In the early ’90s, while grunge was getting gritty in Seattle and Britpop was still warming up its swagger in the UK, Shakespears Sister released something that felt like it came from somewhere entirely different. “Hello (Turn Your Radio On),” dropped in October 1992 as the final single from Hormonally Yours, and it didn’t sound like it belonged to any one scene. It was like tuning into a distant, dreamlike transmission — part glam, part ghost story, entirely its own thing.
A Dreamy, Distant Farewell
Written by Siobhan Fahey, Marcella Detroit, and Manu Guiot, and co-produced with Alan Moulder, “Hello” was the last track on the album — and it felt like the final word, the deep breath after all the theatrical highs of earlier singles like “Stay” and “I Don’t Care.” It’s slower, quieter, and carries a strange kind of weight, like it’s mourning something it can’t quite name.
The single version was gently remixed from the album cut — more bass, a little more punch, and an extended chorus to give it a smoother ride on the radio. But the heart of it stayed the same: “Hello, hello, turn your radio on / Is there anybody out there?” It’s a soft, aching call into the void — a theme that hits just as hard now as it did in a pre-internet, analog world.
On the Charts
Despite its more subdued mood, “Hello” still found listeners. It peaked at No. 14 on the UK Singles Chart, sticking around the Top 40 for six weeks. It also reached the Top 10 in Switzerland, the Top 20 in Sweden, and charted modestly in Germany, Ireland, and the Netherlands. While it didn’t reach the same stratosphere as “Stay”, it proved the band could land a hit with something softer, weirder, and more reflective.
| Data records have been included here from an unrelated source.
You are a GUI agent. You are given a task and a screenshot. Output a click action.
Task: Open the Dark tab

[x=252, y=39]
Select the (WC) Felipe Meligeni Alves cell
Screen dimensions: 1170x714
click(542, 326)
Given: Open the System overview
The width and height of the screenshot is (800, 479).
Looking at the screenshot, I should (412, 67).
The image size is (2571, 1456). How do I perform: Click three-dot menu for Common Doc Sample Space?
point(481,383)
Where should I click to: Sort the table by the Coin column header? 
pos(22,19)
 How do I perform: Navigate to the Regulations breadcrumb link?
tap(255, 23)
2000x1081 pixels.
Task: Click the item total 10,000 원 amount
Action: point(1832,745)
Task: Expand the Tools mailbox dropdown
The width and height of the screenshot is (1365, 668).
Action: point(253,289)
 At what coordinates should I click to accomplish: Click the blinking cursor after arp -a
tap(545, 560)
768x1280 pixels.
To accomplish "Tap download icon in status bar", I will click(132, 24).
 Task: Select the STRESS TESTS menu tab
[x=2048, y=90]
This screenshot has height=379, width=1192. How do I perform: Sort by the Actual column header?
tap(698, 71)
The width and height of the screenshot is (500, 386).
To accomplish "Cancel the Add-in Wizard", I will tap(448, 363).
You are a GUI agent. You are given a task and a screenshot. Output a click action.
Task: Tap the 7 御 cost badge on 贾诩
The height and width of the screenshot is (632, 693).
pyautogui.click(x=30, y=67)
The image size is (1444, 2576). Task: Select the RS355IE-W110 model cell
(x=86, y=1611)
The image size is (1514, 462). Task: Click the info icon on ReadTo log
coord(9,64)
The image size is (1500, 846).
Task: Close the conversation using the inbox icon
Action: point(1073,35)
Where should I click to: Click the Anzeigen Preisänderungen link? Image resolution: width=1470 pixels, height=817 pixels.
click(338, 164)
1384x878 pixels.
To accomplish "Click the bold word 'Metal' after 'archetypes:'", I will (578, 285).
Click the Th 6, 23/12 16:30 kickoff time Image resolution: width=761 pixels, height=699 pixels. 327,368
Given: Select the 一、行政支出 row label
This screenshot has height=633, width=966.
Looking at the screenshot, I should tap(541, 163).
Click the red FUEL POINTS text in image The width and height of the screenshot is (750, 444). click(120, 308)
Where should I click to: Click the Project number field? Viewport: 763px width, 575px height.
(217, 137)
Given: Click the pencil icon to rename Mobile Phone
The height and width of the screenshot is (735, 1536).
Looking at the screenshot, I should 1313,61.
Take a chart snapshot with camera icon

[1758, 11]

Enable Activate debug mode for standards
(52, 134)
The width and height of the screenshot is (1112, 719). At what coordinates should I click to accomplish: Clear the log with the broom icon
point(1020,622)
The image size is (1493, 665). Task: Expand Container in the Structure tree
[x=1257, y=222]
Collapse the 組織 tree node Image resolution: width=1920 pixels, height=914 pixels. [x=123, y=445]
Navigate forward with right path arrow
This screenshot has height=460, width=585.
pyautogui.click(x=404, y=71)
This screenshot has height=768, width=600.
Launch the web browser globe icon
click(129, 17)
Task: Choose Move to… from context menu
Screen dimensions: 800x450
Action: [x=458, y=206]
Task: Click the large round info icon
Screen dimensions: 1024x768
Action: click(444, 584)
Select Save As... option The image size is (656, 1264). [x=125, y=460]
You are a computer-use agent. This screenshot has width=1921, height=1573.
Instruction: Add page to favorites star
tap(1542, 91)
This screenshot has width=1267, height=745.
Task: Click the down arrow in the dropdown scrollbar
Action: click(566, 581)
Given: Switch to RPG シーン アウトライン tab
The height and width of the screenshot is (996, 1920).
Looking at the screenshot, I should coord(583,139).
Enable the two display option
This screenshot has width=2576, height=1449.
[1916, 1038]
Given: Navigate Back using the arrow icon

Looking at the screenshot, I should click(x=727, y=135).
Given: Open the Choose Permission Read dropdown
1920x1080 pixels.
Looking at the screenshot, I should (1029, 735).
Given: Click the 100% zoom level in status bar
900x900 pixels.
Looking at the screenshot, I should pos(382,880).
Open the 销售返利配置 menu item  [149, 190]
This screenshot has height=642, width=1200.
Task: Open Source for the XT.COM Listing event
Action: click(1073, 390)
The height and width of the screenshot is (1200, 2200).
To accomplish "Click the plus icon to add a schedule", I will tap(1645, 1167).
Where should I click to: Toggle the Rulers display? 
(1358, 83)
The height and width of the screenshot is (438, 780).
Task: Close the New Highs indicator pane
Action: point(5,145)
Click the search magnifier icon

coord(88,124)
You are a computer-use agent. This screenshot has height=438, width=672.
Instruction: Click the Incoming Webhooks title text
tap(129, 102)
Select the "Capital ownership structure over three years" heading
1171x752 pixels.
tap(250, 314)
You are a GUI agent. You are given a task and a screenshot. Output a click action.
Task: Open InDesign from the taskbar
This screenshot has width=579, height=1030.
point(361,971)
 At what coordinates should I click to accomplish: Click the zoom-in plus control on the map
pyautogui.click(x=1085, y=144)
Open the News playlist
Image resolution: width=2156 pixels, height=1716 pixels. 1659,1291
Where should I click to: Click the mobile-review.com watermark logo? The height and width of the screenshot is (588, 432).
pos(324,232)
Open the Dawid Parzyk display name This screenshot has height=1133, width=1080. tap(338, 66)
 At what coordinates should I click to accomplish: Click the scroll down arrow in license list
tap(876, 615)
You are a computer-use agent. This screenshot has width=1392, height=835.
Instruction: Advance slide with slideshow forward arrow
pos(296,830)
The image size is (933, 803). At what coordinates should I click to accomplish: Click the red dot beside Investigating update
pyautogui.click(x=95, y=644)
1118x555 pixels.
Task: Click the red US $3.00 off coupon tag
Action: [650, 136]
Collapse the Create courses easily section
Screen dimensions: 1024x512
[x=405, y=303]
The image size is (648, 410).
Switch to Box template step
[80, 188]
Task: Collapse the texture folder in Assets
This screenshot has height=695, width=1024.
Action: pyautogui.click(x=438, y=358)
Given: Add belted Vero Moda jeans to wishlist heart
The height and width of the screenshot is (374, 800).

Black & White, Inside a Box
The music video, directed by Sophie Muller, leaned into the song’s dreamy isolation. Shot in black-and-white, it shows Fahey and Detroit inside a narrow, box-like room that opens and closes like a stage. It’s part theater, part prison — a perfect visual metaphor for being hidden away, singing your heart out, unsure if anyone’s even listening.
Critics Tuned In
Critics got it. AllMusic praised the song as a “stellar glam-tinged ballad with a dreamy chorus.” Billboard highlighted its “Beatles-esque vibe” and that big, emotional hook. The Daily Vault called it the “spellbinding grand finale” of Hormonally Yours, while Music & Media simply dubbed it another gem from “the hippest sisters around.”
Covers and Echoes
Over the years, “Hello” has been reimagined by acts from all corners — from German punk band The Bates in 1994 to pop group Queensberry in 2009. But nothing really touches the original. There’s something about the way Shakespears Sister delivered it — dramatic but restrained, theatrical but intimate — that makes it feel like a true one-off.
In the noise of the early ’90s and even more so in today’s always-on, always-loud world, “Hello (Turn Your Radio On)” still sounds like a message worth picking up. Quiet, strange, a little haunted — and somehow still hopeful.